Volgens de man bestaat er geen mogelijkheid om het deel van het pand waarin hij woonachtig was te verhuren. Deze woonruimte kent geen eigen sanitaire voorziening, zodat men is aangewezen op de voorzieningen van de club. Afgezien daarvan is het de vof niet toegestaan om (een deel van) het pand onder te verhuren.
5.12
Het hof is van oordeel dat het de man op zich vrij stond en staat om te verhuizen, maar dat hij in het licht van de gemaakte alimentatieafspraken onvoldoende heeft onderbouwd dat de verhuizing en het aangaan van deze woonlasten ondanks die afspraken voor hem noodzakelijk was. Nu het doel van de door partijen gemaakte alimentatieafspraken is dat de vrouw in haar woning kan blijven wonen, terwijl de financiële gevolgen van de verhuizing van de man zouden worden afgewenteld op de vrouw met als gevolg dat de vrouw hierdoor haar woning zal verliezen, lag het op de weg van de man toe te lichten waarom alleen deze oplossing mogelijk was en niet een keuze met minder ingrijpende gevolgen kon worden gemaakt.
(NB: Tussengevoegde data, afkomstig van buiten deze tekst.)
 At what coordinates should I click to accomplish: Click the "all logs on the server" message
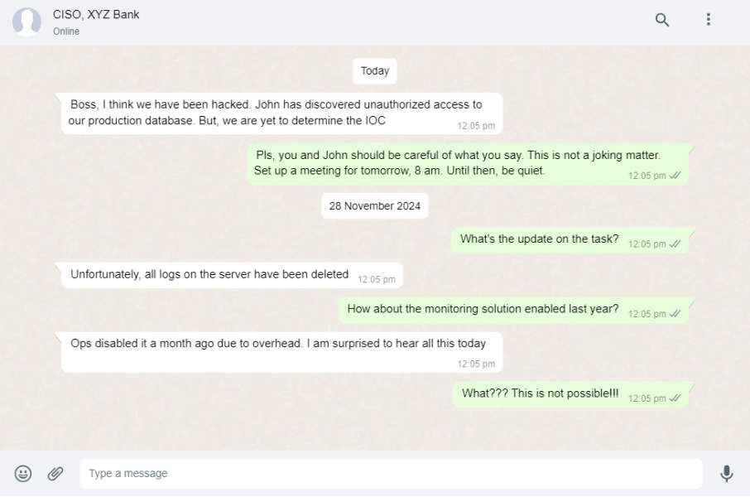[x=209, y=275]
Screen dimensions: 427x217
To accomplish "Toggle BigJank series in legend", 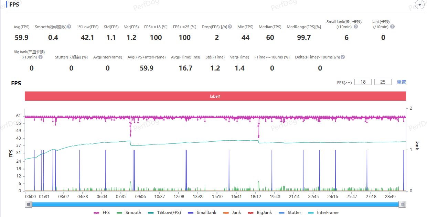I will (x=260, y=213).
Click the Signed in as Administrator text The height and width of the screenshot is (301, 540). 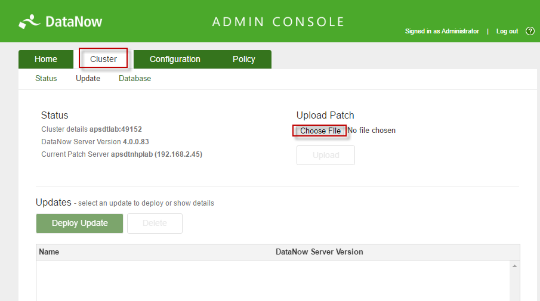click(442, 31)
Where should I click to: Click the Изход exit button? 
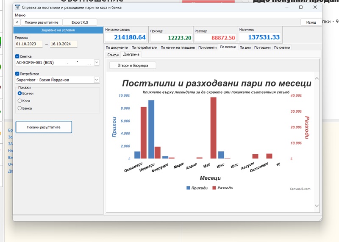[311, 22]

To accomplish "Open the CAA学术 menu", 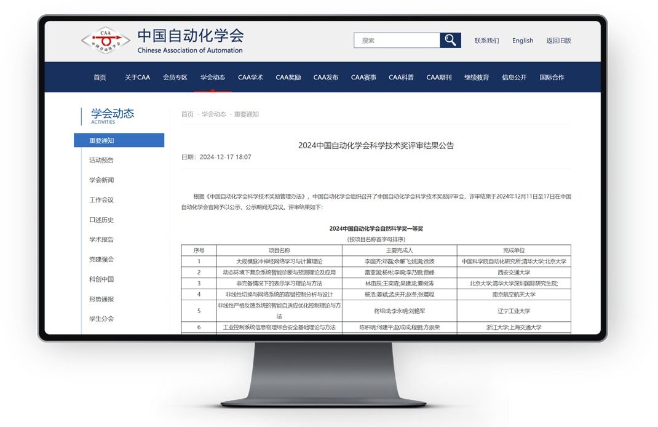I will coord(250,78).
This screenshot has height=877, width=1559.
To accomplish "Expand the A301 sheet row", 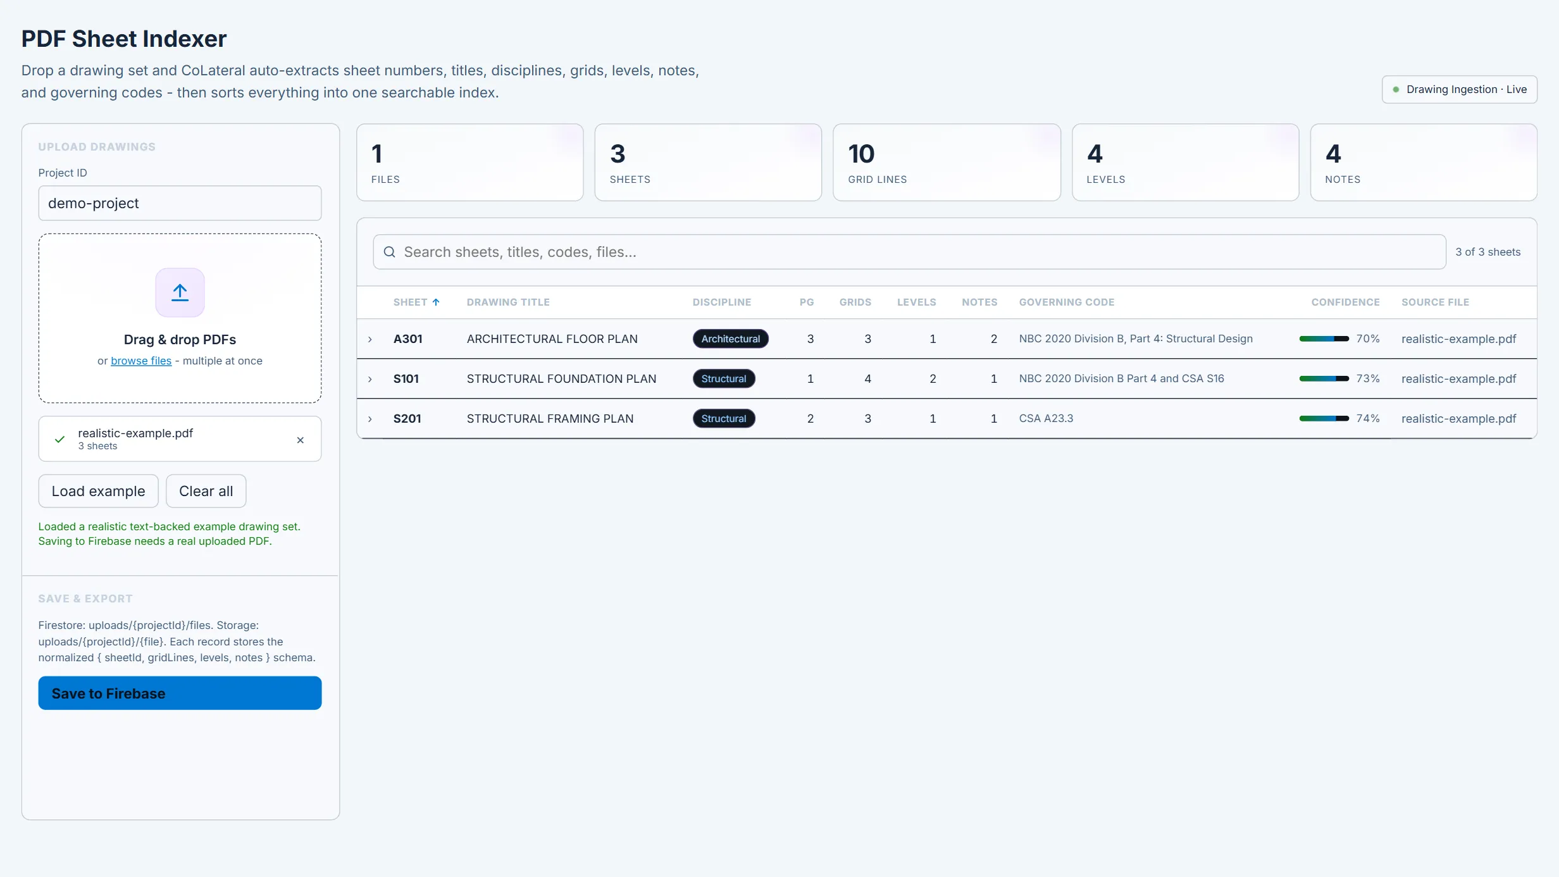I will click(x=370, y=339).
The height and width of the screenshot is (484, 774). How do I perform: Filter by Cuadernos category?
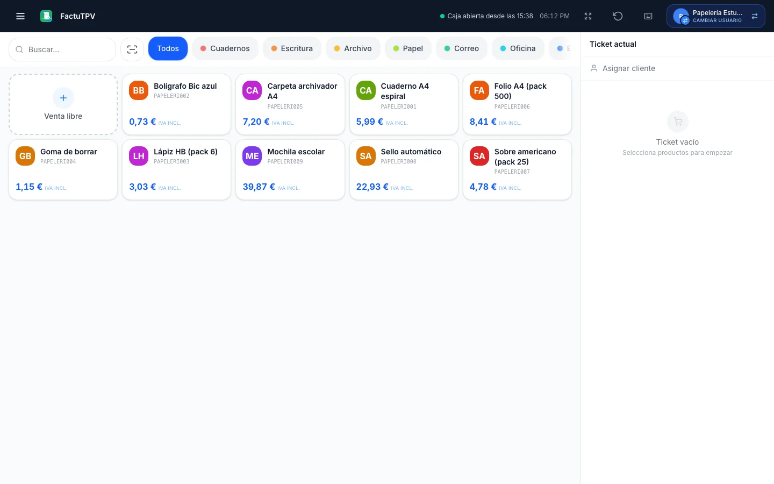[x=225, y=48]
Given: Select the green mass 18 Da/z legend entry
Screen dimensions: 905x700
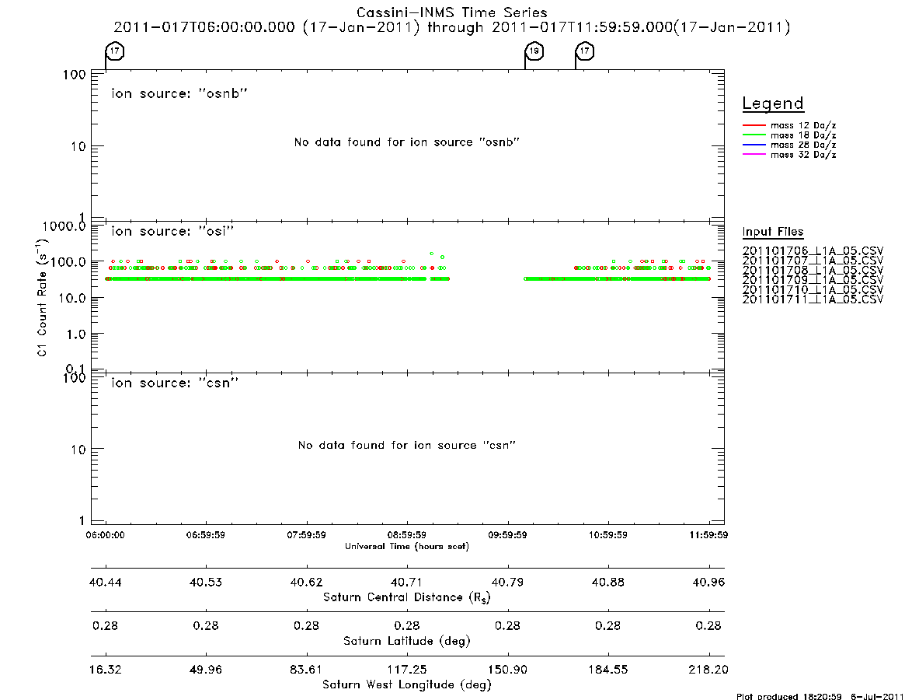Looking at the screenshot, I should tap(789, 135).
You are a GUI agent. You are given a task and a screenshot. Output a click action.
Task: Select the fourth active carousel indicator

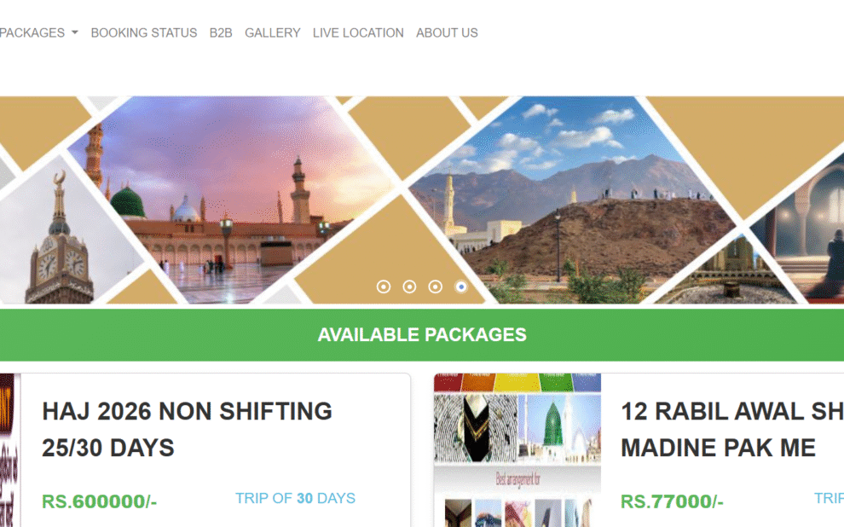(460, 287)
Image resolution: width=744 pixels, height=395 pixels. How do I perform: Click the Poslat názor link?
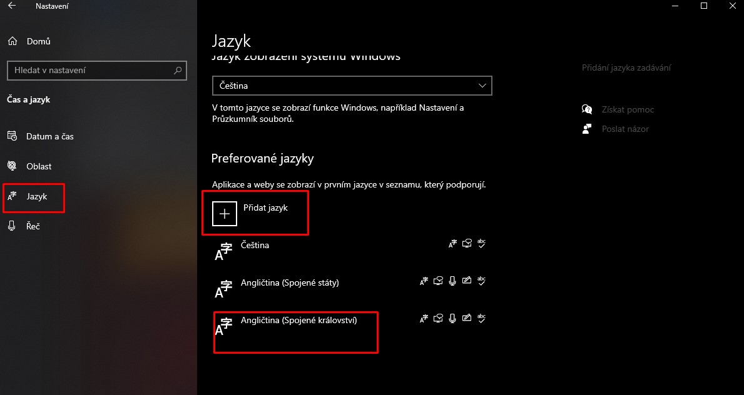click(x=624, y=129)
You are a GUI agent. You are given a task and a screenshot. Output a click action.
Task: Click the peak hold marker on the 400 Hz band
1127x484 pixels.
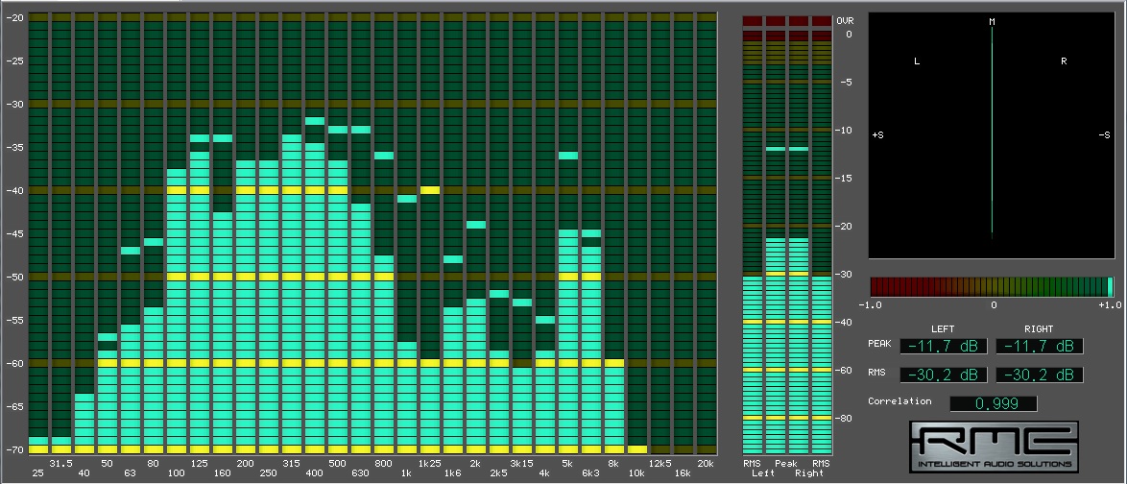point(315,121)
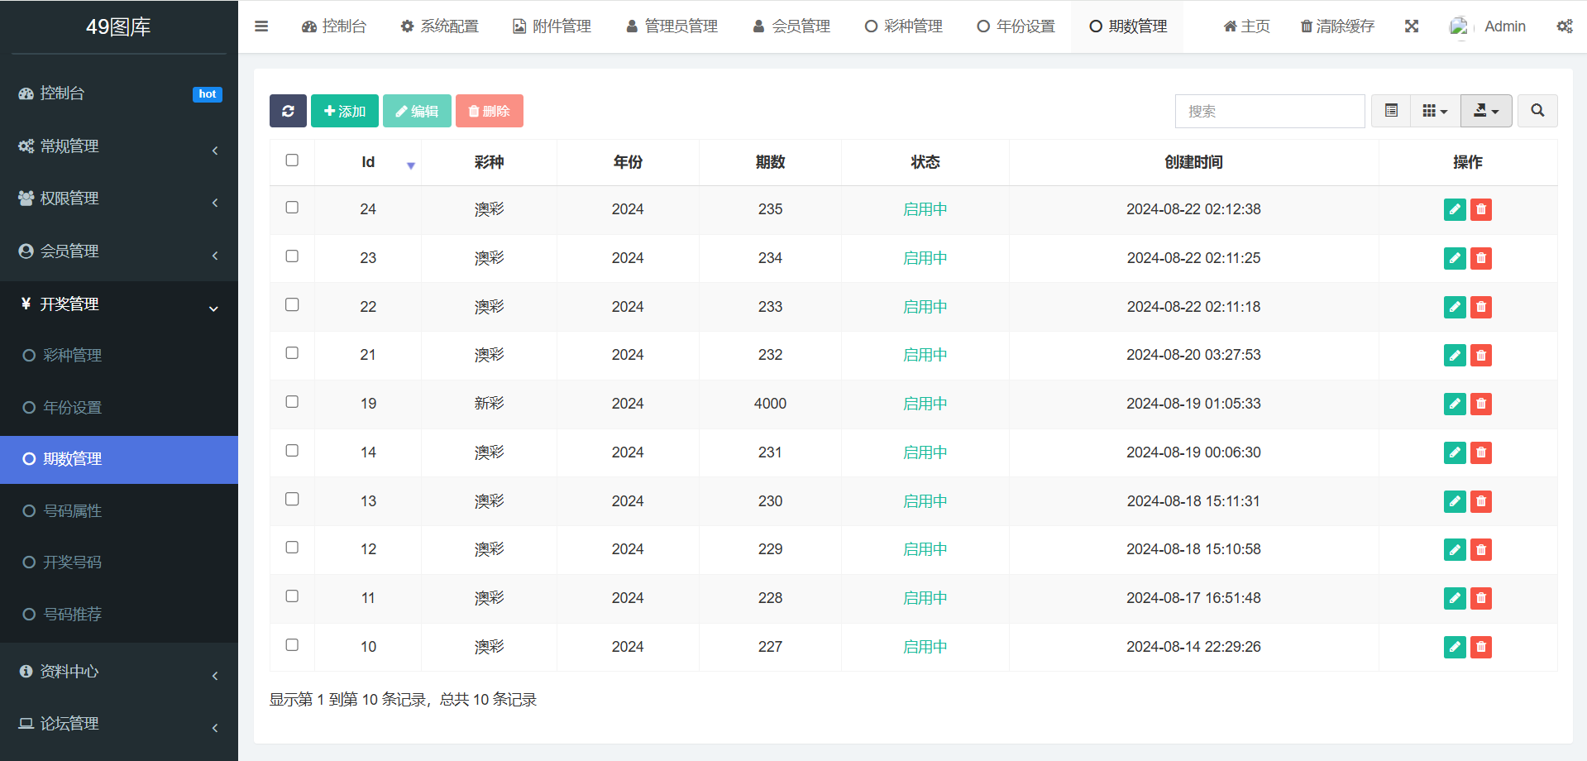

Een afweging van de belangen van partijen, bezien in het licht van de door hen gemaakte alimentatieafspraken, brengt naar het oordeel van het hof mee dat de financiële gevolgen van de verhuizing van de man voor zijn rekening moeten worden gelaten.
* de conclusie
5.13
Het voorgaande leidt tot de conclusie dat de financiële situatie van de man, gelet op alle omstandigheden, niet zodanig is dat ongewijzigde instandhouding van de overeenkomst van hem niet kan worden verwacht. Op grond hiervan is er naar het oordeel van het hof geen grond aanwezig om een wijziging aan te brengen in de door partijen gesloten alimentatieovereenkomst. Het hof komt dan ook aan de overige stellingen en weren van partijen niet meer toe.
6. De slotsom
6.1
Op grond van hetgeen hiervoor is overwogen falen de grieven. Het hof zal de bestreden beschikking, bekrachtigen.
6.2
Het hof zal de proceskosten in hoger beroep compenseren, nu partijen gewezen echtgenoten zijn.
7. De beslissing
Het hof, beschikkende in hoger beroep:
bekrachtigt de beschikking van de rechtbank Noord-Nederland, locatie Groningen, van 31 maart 2015, voor zover aan zijn oordeel onderworpen;
compenseert de kosten van het geding in hoger beroep in die zin, dat elke partij de eigen kosten draagt;
wijst het meer of anders verzochte af.
Deze beschikking is gegeven door mr. J.B. de Groot, mr. I.A. Vermeulen en mr. E.B.E.M. Rikaart-Gerard, bijgestaan door mr. M. Marsnerova als griffier, en is op 2 augustus 2016 uitgesproken in het openbaar in tegenwoordigheid van de griffier.